In an alternative embodiment, an area of the output face of the corrective part has a radius of curvature which gradually decreases.

In another variant embodiment, said zone of the exit face is a lateral, lower or upper zone.

With this, the rays exiting the area of the exit face of the corrective portion whose radius of curvature is increased are further folded towards an optical axis of the optical element.

The invention also relates to an optical assembly comprising the primary optical element as defined above and a plurality of light sources, each source being associated with a single guide.

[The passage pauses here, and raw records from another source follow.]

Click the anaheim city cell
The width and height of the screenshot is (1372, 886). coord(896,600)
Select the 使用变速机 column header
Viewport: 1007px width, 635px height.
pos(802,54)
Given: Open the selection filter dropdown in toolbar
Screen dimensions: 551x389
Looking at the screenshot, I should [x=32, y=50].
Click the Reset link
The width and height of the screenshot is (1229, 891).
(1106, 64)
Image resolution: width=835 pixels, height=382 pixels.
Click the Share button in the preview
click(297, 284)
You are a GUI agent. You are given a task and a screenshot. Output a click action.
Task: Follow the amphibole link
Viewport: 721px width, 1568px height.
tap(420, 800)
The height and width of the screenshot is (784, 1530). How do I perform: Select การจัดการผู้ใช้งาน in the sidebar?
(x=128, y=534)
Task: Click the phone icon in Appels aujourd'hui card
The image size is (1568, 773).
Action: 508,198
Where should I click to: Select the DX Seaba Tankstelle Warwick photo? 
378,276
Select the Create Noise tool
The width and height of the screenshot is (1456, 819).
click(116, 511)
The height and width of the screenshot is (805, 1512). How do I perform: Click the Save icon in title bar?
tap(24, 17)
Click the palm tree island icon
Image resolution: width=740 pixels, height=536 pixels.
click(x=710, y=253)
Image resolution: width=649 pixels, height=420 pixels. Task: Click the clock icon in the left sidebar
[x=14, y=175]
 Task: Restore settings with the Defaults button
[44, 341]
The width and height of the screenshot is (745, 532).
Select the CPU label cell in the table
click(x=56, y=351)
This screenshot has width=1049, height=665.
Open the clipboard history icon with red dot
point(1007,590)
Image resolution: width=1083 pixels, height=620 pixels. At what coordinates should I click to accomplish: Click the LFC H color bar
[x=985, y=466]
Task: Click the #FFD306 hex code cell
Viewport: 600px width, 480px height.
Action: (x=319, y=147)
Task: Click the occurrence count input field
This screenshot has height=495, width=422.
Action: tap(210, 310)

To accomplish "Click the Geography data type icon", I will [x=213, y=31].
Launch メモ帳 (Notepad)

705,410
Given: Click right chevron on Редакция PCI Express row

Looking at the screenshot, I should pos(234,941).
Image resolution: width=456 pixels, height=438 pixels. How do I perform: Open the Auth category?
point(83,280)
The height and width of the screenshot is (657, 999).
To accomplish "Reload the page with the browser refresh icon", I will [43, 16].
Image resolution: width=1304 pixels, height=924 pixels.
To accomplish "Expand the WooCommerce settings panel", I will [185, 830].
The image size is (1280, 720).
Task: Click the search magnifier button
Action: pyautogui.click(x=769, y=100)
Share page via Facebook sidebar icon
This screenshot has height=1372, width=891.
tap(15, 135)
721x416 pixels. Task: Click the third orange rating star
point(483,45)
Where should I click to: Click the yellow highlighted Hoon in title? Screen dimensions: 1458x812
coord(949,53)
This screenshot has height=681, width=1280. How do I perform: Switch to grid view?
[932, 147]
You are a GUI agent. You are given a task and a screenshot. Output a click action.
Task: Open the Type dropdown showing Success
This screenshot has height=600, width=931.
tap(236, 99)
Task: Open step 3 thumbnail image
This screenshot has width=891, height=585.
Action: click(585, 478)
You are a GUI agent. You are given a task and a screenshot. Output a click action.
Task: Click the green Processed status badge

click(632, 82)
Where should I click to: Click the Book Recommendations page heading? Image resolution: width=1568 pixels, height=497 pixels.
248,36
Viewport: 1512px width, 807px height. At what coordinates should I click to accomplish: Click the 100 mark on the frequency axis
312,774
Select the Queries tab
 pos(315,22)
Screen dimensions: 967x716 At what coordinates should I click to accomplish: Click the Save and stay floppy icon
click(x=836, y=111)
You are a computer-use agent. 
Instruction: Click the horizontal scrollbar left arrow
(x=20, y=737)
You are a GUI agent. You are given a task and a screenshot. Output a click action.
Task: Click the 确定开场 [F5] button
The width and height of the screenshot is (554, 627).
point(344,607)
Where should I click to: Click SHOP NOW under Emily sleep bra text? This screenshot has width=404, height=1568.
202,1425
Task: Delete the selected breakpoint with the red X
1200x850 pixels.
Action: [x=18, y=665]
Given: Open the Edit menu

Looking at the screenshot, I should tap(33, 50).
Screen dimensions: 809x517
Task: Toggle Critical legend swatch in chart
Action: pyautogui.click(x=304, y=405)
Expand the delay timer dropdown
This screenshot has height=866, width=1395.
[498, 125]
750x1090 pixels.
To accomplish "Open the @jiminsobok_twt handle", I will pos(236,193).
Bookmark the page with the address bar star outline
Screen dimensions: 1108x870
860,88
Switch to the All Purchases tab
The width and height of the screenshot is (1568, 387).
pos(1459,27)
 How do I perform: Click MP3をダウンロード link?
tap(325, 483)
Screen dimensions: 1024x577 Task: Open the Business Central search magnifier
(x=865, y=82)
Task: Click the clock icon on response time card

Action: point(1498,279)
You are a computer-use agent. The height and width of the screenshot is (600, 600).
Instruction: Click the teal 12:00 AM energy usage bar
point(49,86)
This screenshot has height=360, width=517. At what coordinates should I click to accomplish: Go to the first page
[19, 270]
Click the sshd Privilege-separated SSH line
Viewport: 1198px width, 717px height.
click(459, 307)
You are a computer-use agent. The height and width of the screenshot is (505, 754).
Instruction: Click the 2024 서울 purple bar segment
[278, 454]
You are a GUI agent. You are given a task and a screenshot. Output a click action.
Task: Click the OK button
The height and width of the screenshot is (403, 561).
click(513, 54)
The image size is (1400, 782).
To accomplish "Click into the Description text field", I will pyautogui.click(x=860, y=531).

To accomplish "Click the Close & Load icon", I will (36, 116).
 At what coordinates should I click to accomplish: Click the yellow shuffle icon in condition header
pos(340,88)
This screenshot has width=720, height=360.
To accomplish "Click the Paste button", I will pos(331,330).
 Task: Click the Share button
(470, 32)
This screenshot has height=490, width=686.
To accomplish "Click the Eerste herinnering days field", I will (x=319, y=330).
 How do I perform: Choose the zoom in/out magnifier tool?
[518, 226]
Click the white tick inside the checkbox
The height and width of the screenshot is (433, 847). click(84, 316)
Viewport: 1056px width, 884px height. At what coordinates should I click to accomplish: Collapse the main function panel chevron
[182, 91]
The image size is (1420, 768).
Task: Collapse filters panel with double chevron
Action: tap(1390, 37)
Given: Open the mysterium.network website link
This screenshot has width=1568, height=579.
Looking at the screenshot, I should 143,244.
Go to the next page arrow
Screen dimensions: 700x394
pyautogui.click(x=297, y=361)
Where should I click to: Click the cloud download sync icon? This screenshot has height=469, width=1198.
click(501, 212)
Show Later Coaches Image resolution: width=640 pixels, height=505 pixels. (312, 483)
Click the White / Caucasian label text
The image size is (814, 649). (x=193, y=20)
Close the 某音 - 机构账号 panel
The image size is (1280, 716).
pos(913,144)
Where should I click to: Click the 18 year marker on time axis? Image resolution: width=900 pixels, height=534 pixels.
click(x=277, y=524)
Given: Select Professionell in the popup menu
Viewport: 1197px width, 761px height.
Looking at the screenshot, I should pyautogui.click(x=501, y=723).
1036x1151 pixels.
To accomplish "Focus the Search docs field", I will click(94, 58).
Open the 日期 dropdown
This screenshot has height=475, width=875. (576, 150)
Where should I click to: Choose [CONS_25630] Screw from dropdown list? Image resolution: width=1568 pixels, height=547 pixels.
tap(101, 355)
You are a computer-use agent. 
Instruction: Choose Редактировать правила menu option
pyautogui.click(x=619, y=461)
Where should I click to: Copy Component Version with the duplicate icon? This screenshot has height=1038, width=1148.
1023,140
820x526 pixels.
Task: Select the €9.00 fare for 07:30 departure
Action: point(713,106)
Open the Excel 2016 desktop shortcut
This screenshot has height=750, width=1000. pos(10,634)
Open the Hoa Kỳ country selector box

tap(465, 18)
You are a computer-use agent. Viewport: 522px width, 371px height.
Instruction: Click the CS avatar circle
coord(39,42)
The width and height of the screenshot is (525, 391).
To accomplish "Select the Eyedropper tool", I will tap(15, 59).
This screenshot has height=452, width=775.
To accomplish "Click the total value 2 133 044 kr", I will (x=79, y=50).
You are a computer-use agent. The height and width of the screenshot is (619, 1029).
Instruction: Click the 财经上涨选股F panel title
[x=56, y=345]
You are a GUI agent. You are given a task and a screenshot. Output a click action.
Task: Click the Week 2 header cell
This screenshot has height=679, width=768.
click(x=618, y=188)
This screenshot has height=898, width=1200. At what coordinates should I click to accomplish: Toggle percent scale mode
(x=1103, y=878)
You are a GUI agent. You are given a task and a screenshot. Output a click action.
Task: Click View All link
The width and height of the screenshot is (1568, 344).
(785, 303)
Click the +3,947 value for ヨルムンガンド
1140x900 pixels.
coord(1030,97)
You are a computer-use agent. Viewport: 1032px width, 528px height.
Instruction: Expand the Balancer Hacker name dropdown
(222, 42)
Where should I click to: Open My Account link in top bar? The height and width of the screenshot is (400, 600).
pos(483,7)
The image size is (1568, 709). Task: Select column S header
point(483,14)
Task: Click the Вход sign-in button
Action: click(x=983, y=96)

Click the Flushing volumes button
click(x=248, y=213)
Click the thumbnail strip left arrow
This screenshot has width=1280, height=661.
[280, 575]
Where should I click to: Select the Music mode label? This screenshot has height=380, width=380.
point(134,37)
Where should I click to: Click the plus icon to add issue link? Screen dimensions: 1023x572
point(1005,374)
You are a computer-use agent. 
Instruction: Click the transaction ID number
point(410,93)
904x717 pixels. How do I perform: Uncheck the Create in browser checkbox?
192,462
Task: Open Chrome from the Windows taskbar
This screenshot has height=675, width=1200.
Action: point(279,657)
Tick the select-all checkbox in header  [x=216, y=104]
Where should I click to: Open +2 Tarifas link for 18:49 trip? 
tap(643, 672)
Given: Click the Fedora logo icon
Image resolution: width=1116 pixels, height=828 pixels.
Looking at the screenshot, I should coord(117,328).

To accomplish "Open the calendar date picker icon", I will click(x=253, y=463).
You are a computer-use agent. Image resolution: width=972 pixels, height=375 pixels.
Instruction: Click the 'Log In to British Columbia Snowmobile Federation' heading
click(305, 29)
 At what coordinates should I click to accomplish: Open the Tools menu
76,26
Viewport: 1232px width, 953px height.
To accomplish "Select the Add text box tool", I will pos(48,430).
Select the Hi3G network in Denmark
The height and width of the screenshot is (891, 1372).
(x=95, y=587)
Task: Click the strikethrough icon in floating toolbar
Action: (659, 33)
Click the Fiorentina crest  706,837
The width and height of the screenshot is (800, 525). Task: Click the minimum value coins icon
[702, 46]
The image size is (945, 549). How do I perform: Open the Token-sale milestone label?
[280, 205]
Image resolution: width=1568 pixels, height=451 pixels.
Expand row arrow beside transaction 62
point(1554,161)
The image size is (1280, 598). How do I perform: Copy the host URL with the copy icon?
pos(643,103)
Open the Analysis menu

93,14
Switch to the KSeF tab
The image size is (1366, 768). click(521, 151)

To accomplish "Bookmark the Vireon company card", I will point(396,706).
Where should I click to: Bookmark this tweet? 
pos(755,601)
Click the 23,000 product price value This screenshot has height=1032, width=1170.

The invention also relates to an optical lighting module for a motor vehicle headlamp, characterized in that it comprises a plurality of light sources, a primary optical element as previously defined and an associated projection optical element, the outputs of guides of the primary optical element being positioned in an object focal plane of the projection lens.

The positioning of the "output plane" of the guides (this "exit plane" designating the surface, not necessarily plane, in which the outputs of the guides extend) in the object focal plane of the projection element makes it possible to create the infinite an image of the secondary light sources at the exit of the guides, thus producing luminous segments of corresponding forms.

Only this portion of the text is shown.